SELECTED EXTRACT |
--------

Event summary combining transcript, slides, and related documents.

Logotype for Chemplast Sanmar Limited

Q3 24/25 earnings summary

19 Dec, 2025

Executive summary

  • Revenue for Q3 FY25 grew 19% year-over-year to INR 1,058 crore, with EBITDA turning positive at INR 32 crore versus a loss last year.

  • Net loss narrowed to INR 49 crore in Q3, compared to INR 89 crore loss in Q3 FY24; 9M FY25 PAT loss reduced to INR 56 crore from INR 127 crore in 9M FY24.

  • Nine-month revenue reached INR 3,195 crore, up 11% year-over-year, driven by improved PVC prices and CMC division performance.

  • Business performance in Q3 FY25 improved due to higher Paste PVC volumes from the new Cuddalore plant and stable CMCD operations.

  • Board approved unaudited standalone and consolidated financial results for the quarter and nine months ended 31 December 2024, with statutory auditor's limited review yielding an unmodified conclusion.

Financial highlights

  • EBITDA for the nine months was INR 182 crore, a sharp increase from INR 5 crore in the prior year.

  • Q3 FY25 consolidated revenue rose 19% year-over-year to ₹1,058 crore; EBITDA improved to ₹32 crore from a loss of ₹7 crore in Q3 FY24.

  • Net loss for nine months reduced to INR 56 crore from INR 127 crore year-over-year.

--------

DATA EXCERPT |
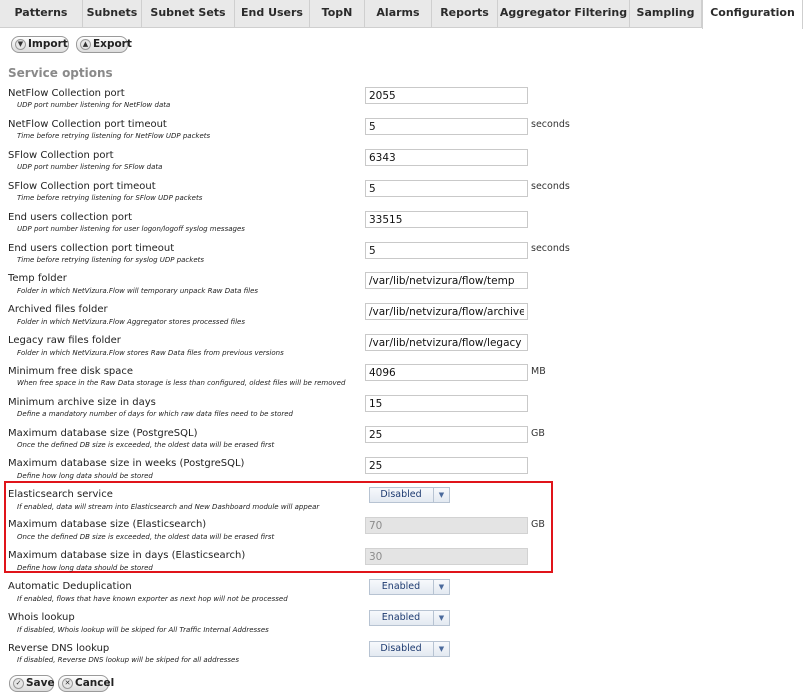 This screenshot has width=803, height=697. I want to click on min-free-disk-input, so click(446, 372).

--------

ACTIONS TO TAKE |
(a) Quote the Chemplast Sanmar earnings summary word for word between "Financial highlights" and "127 crore year-over-year.", inclusive.
(b) Write what comes next in the Chemplast Sanmar earnings summary, continuing from where it stops.

ANSWERS FOR THE TASKS |
(a)
Financial highlights

  • EBITDA for the nine months was INR 182 crore, a sharp increase from INR 5 crore in the prior year.

  • Q3 FY25 consolidated revenue rose 19% year-over-year to ₹1,058 crore; EBITDA improved to ₹32 crore from a loss of ₹7 crore in Q3 FY24.

  • Net loss for nine months reduced to INR 56 crore from INR 127 crore year-over-year.

(b)
  • Finance costs rose 34% year-over-year to INR 174 crore, mainly due to project financing.

  • Standalone revenue from operations for Q3 FY25 was ₹585.92 crore, up from ₹439.11 crore in Q3 FY24; consolidated revenue was ₹1,057.55 crore, up from ₹888.10 crore year-over-year.

Outlook and guidance

  • Expectation of full utilization at the new Cuddalore Paste PVC plant in coming quarters.

  • CMC business projected to close FY25 with healthy revenue growth and remains a key growth driver.

  • Demand for Suspension PVC is expected to remain strong, supported by government initiatives like the Jal Jeevan Mission extension.

  • Focus remains on expanding specialty segment capacities and leveraging improving market conditions.

  • Management continues to focus on operational efficiency and cost control, with ongoing evaluation of tax strategies to optimize future results.